In this screen-printing shop, Gregory Patrick, a 21-year-old diagnosed with autism, took a huge step toward living as an independent adult.

“This is where I received my first paycheck — $31.53,” Patrick says, placing his hands in his pockets and smiling.

Patrick is the first employee at Gateway Ink, a T-shirt printing shop run by Gateway Transition Center, a nonprofit organization created to help adults with autism transition from high school into the adult world.

He does everything at the shop — making screens, spreading ink on them to print shirts and then drying and folding the shirts.

“I want to make money,” he says. “It’s not so hard, but it’s not easy.”

After two years of planning, Gateway opened an office in Central last month.

In the four-room portable building that houses the center, young adults with autism can learn vital life skills that help them live independently, such as budgeting money, cleaning a house and folding laundry. They can also get their first job at Gateway Ink. Soon another program will match them with jobs, provide counseling and help to ensure they thrive.

“The goal for the people going through the program is to get a job doing meaningful work and to be more independent, whatever that means for them,” says Cassie Dinecola, executive director of Gateway.

Autism spectrum disorder is a developmental disability that can make social interaction and communication difficult, and some people diagnosed with the disorder constantly repeat small behaviors like rocking back and forth or tapping their fingers.

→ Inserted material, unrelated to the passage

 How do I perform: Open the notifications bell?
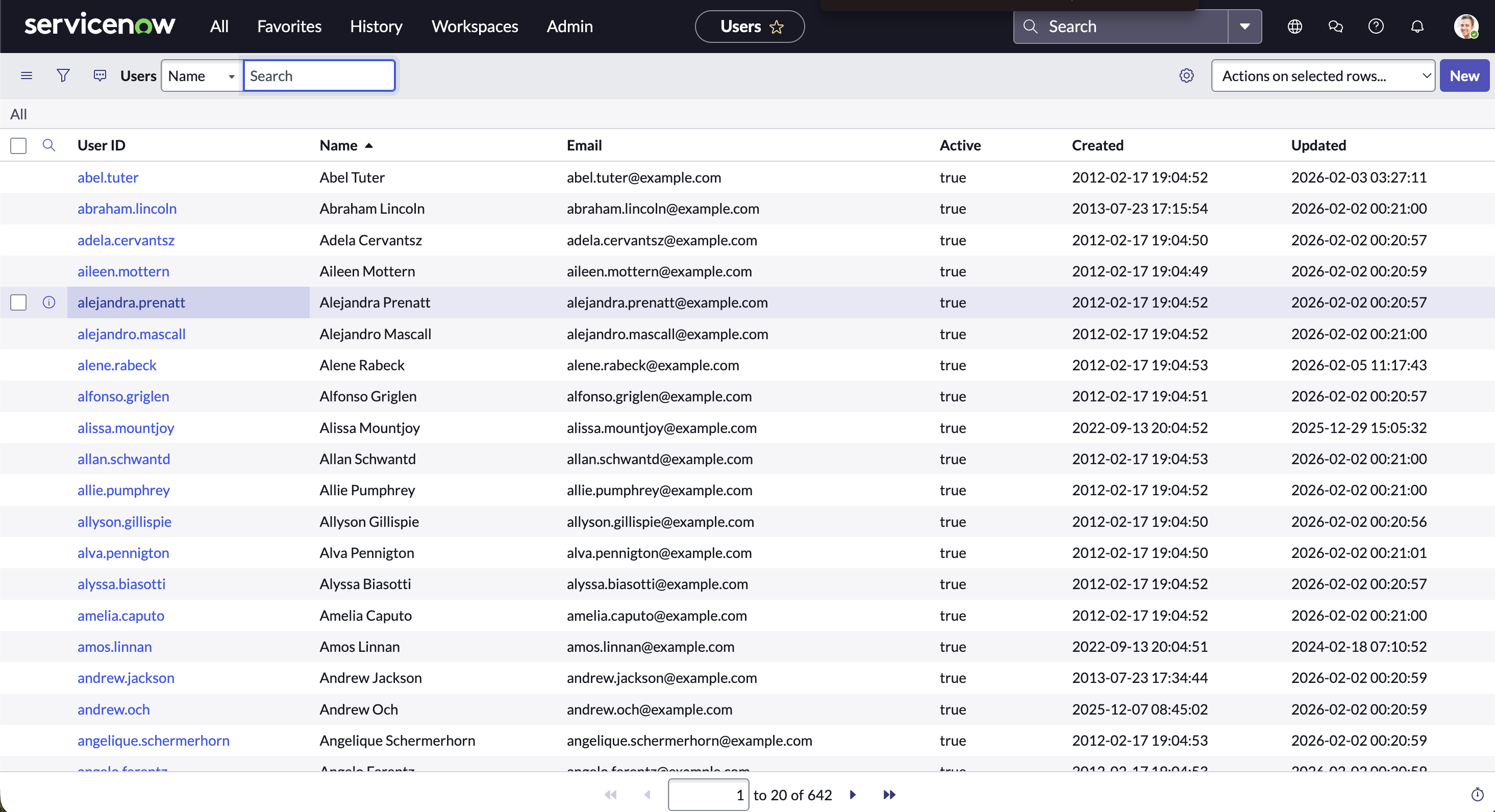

About 3.5 million Americans are diagnosed on the spectrum of autism, with the disability affecting many people differently. Some function well in classrooms and workplaces, while others require more assistance in the outside world.

“There is a saying in the autism community that if you know one person with autism, then you know one person with autism,” Dinecola said. “Everybody is different.”

According to a report published last year by the A.J. Drexel Autism Institute at Drexel University in Pennsylvania, 66 percent of young adults with autism do not earn a paycheck or seek higher education in the two years after finishing high school. Unemployment is a major concern in the autism community.

From elementary school to high school, many people with autism receive education and counseling through schools. But that ends when they graduate.

“It’s been described as falling off a cliff after high school because the services are not there anymore,” Dinecola says.

In 2014, attorney Steve Whitlow founded Gateway. The father of a teenage son with autism, Whitlow had studied programs nationwide that help young adults on the spectrum transition from school to the adult world, and Whitlow knew Baton Rouge needed something.

Two years ago, Whitlow’s family created an advisory board to start Gateway. The board hired Dinecola last summer and located Gateway’s office and classrooms on land at the former Starkey Academy on Joor Road in Central.

The nonprofit receives funding from area charitable foundations, but it also charges $2,500 tuition for its six-week life skills courses. Scholarships are also available.

“My son isn’t participating yet. He’ll need it,” Whitlow says while assisting Patrick at the print shop. “But the community needs it.”

Gateway was exactly what Karen Tiner was hoping for when son Gregory Patrick was finishing his time at Arlington Preparatory Academy last year. She feared he would be stuck sitting at home and enrolled him in Baton Rouge Community College’s graphic arts program so he could find a professional outlet for his artistic skills.

“I’ve never wanted to limit him within safe boundaries,” she says. “I believe he should always be challenged.”

Last fall, Patrick became the first student at Gateway’s day program when Dinecola visited his home to teach him life skills. He still takes life skills courses and works regularly in the print shop in addition to his classes at BRCC and other art lessons. More students joined Gateway’s life skills classes last month.

Sitting at a dining room table at Gateway’s office, Jonathan Griener, 27, and Joshua Cascio, 23, count out play money. Their class this morning focuses on shopping and paying with the correct amount of cash.

They choose items from a table — a picture frame for $4.20 or a clipboard for $5.12. Gregarious and talkative, Griener taps his pencil on his head while figuring on scratch paper.

“You’re trying to give me the least amount of money possible,” Dinecola tells Griener.

At Gateway, their day is filled with classes, exercise and chores that teach them to clean a house.

“It’s great because I don’t get bored all day, and I don’t hear my five dogs barking all day,” Cascio says.

Both men want jobs. They dream of living on their own and sharing an apartment with a roommate.

They see Gateway as the first step toward that goal.

“It’s fun to get out of the house,” Griener says. “You get to do stuff for yourself and be responsible.”

Editor’s note: This story was changed on March 13, 2016, to correct last name of Gregory Patrick.